Sonntag, 21. September 2025

Marios Bericht vom Folk Club Nr. 160 am 5. September 2025

 Magie ganz ohne Elektriktrick

Und? Kennt ihr ihn noch – Catweazle? Der Zauberer aus dem Mittelalter, der in das 20. Jahrhundert versetzt wurde und das Betätigen des Lichtschalters eben als Elektriktrick bezeichnete (natürlich meine ich das Original mit Geoffrey Bayldon und nicht die deutsche Neuverfilmung mit Otto Waalkes). Im Folk Club wurde dieser Elektriktrick wie gewöhnlich nicht angewandt und die Musik kam unverstärkt mit dem Biotrick aus den Personen selbst. Und das – auch wie immer – meist in ausreichender Lautstärke. Diese wurde nun vorgegeben vom Zeremonienmeister John Harrison, der – auch wie immer – die Begrüßung lautstark mit dem Ruf „Laaaddddieeees and Gentlemeeeen…..“  in den Raum rief. Nachdem so, schon wieder wie immer, für die notwendige Aufmerksamkeit gesorgt wurde, begann er den abendlichen Reigen mit dem kleinen Gedicht aus eigener Feder Release The Cudgeon” (heißt „Knüppel“ und ist Johns eigene Wortschöpfung).  Anschließend erinnerte er mit seinem schon etwas älterem, aber leider immer noch aktuellen Song „1001 Protest Song“ an die Greueltaten des Vietnamkrieges. 1001 im Titel, da John das Gefühl hatte, dass es bereits 1000 Protestlieder gab, aber sich nichts veränderte und so ein Zusätzliches trotzdem noch sinnvoll sei. Wieder in die unbegleitete Poesie stieg John dann mit seinem Song „Two Cents A Brew“ ein – eine Art Sprechgesang mit einem Refrain, den das Publikum mitsprechen durfte/ konnte/ sollte. Es geht in diesem Lied darum, dass der Teegenuss mal ein großer Luxus war und nun durch Eigenmarken in Supermärkten nur noch etwa 2 Cent pro Tasse kostet. Den Abschluss seines musikalischen Beitrages (moderiert hat er ja weiter) machte John mit dem ebenfalls aus seiner Feder stammenden „Trouble And Strife“. Ein Lied, welches einen anderen Krieg anprangert, nämlich den Jugoslawienkrieg. Und wieder einmal sehen wir, dass die Menschheit nichts lernt, ob Klimazerstörung oder Kriege (die natürlich auch gewaltig zur Klimazerstörung beitragen) – es geht leider immer weiter: Ukraine, Gaza, Afrika, Asien – überall wüten kleine oder große Zerstörungen.

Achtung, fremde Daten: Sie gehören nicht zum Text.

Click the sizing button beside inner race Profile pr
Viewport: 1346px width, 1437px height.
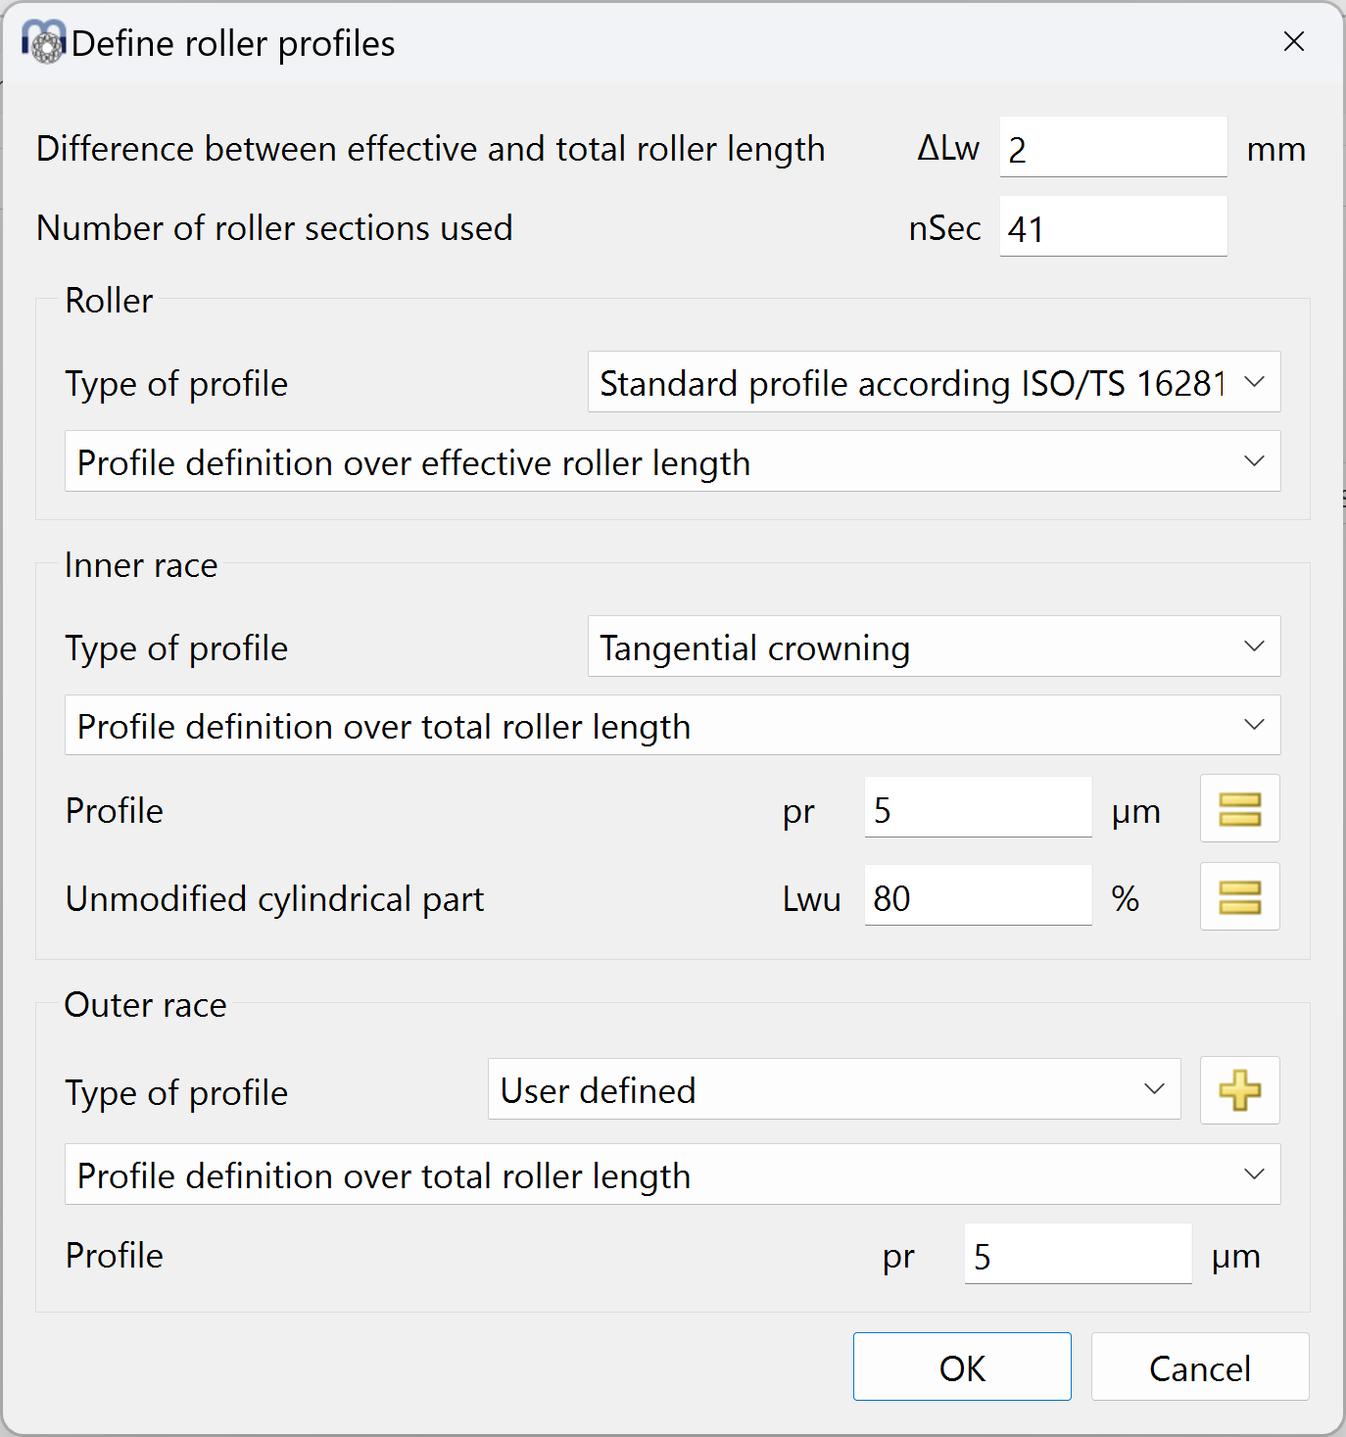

Als Fotograf und Berichterstatter für viele andere Musikevents in Bonn war John Hurd in der letzten Zeit ziemlich beschäftigt, so dass er dem Folk Club einige Male nicht beiwohnen konnte. Umso erfreulicher war es, dass er diesmal nicht nur anwesend, sondern auch musikalisch aktiv teilnahm. Mit dem Bob-Dylan-Song If You See Her, Say Hello” präsentierte er uns wieder einmal seine musikalische Vielseitigkeit.

Als nächstes kam ein Überraschungsgast auf die Bühne, den John Hay mitgebracht hatte und diesen auch auf seiner Gitarre begleitete. Der 13jährige Keyaan begeisterte uns alle mit seinem Saxophonspiel und seiner Stimme. Zuerst in dem Stück „Careless Whisper“ - allen bekannt von dem großartigen George Michael – und hernach mit dem Song zum Mitsingen „Let It Be“ von den nicht weniger großartigen Beatles. Leider kommt Keyaan nicht aus Bonn, sondern war hier nur zu Besuch, so dass es ungewiss bleibt, ob wir ihm noch einmal lauschen dürfen.

Sicher noch öfter lauschen dürfen wir aber John Hay, der nun noch allein das „Hallelujah“ von Leonard Cohen spielte und sang. Es war ihm ein Bedürfnis, nachdem er diesen Song wegen der 2 Minuten Regelung beim Folk Club Nr. 150 nicht voll ausspielen konnte :-).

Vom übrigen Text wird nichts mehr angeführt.